» **Work order**
Among the records that follow, find the line with "Badges (1021, 344)" and the line with "[Tiktok] (1137, 2211)". Set down those lines and all lines between them exactly, without adding anything.

» **Entries provided**
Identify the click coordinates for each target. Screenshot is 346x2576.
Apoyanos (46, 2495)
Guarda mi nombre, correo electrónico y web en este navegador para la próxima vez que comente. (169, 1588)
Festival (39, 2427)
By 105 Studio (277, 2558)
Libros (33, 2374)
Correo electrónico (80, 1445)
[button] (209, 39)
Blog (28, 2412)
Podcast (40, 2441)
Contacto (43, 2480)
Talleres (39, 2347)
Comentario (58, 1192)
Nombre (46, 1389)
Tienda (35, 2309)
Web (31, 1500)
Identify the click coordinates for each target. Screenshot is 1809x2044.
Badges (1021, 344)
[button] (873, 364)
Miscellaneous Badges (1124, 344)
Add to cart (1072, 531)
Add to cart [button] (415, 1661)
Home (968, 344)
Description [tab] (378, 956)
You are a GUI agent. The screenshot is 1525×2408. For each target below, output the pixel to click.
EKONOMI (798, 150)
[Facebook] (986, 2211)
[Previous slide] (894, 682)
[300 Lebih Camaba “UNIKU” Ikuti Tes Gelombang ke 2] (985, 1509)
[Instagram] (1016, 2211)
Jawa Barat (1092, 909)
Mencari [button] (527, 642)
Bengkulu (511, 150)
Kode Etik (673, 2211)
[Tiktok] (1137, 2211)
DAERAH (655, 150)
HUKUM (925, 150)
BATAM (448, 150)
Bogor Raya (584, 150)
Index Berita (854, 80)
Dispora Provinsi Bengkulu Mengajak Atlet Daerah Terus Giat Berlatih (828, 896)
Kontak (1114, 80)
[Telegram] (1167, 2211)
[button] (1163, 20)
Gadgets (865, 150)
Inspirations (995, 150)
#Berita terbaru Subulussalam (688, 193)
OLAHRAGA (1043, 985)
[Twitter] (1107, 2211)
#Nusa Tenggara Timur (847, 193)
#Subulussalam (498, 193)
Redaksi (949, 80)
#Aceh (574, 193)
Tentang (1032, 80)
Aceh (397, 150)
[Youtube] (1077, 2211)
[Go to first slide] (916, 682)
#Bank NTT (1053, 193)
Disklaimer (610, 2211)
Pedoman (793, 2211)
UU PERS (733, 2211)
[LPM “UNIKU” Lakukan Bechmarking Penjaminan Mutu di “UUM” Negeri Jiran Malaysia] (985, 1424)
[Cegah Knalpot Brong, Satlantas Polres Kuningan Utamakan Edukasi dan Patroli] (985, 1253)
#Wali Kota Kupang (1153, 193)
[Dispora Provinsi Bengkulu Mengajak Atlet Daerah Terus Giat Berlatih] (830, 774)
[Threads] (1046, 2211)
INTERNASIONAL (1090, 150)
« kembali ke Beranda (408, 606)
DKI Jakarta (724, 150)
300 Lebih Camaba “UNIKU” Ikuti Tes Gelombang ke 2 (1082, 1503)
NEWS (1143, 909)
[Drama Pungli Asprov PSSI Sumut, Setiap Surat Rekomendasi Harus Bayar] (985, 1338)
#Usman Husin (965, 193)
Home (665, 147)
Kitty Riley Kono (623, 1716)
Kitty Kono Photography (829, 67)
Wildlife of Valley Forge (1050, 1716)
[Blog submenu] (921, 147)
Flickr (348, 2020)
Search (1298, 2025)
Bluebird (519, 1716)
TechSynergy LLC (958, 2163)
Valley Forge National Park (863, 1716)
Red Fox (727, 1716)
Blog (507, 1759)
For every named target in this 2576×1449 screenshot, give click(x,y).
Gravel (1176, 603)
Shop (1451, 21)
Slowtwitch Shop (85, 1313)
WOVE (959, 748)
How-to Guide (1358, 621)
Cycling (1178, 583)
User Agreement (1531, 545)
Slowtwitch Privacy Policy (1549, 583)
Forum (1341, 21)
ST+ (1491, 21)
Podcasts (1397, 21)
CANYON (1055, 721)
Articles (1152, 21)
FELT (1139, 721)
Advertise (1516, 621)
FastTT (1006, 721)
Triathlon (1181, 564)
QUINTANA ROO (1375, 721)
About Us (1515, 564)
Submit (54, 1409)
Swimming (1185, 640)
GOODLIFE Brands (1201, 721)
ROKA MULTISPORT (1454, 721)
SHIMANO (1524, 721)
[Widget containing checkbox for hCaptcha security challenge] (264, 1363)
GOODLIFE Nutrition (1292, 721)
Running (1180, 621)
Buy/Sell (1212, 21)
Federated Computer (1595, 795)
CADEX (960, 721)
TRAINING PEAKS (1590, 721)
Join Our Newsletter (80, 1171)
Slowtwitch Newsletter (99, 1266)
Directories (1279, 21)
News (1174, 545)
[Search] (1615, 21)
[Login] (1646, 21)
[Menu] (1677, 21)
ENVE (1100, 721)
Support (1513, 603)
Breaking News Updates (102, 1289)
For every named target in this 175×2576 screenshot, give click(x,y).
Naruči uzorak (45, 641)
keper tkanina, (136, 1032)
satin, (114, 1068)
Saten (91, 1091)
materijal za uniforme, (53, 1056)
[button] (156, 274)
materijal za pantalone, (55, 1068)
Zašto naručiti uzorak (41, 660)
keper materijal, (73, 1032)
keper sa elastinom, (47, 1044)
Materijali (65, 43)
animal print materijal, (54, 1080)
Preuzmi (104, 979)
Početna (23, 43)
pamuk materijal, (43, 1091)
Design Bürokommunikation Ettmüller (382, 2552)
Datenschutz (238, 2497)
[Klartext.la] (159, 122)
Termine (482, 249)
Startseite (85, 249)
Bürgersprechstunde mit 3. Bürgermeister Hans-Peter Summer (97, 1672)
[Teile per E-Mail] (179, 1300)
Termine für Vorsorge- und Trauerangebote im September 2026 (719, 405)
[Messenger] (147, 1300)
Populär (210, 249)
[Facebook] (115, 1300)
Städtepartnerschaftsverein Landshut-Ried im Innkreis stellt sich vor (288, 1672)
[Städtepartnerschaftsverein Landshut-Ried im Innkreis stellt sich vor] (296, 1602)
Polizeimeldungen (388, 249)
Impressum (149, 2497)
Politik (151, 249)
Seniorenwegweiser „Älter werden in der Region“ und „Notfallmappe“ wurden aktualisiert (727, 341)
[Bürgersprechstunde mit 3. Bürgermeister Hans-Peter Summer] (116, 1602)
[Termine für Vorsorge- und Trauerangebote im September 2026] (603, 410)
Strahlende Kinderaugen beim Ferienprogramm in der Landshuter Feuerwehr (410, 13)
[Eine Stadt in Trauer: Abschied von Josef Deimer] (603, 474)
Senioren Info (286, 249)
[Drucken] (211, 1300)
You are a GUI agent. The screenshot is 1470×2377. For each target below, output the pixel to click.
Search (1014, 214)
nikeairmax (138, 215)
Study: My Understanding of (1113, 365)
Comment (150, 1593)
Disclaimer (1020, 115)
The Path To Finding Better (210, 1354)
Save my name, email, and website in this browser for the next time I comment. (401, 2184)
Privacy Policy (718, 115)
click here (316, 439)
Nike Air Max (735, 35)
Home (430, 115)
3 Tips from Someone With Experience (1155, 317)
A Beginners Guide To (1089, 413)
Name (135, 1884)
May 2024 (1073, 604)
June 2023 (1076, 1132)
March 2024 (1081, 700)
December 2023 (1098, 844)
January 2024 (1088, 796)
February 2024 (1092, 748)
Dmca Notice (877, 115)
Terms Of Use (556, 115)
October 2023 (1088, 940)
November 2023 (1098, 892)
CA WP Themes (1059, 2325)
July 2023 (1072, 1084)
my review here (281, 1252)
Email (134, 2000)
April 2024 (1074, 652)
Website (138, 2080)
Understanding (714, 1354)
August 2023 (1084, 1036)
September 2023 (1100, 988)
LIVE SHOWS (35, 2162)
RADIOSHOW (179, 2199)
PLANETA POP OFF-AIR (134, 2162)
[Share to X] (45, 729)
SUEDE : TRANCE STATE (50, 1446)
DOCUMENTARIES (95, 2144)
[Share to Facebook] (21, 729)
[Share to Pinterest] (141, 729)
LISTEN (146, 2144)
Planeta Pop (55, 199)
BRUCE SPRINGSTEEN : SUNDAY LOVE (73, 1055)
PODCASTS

» **Answer space**
Badges (1021, 344)
[button] (873, 364)
Miscellaneous Badges (1124, 344)
Add to cart (1072, 531)
Add to cart [button] (415, 1661)
Home (968, 344)
Description [tab] (378, 956)
You are a GUI agent. The screenshot is 1525×2408. For each target below, output the pixel to click.
EKONOMI (798, 150)
[Facebook] (986, 2211)
[Previous slide] (894, 682)
[300 Lebih Camaba “UNIKU” Ikuti Tes Gelombang ke 2] (985, 1509)
[Instagram] (1016, 2211)
Jawa Barat (1092, 909)
Mencari [button] (527, 642)
Bengkulu (511, 150)
Kode Etik (673, 2211)
[Tiktok] (1137, 2211)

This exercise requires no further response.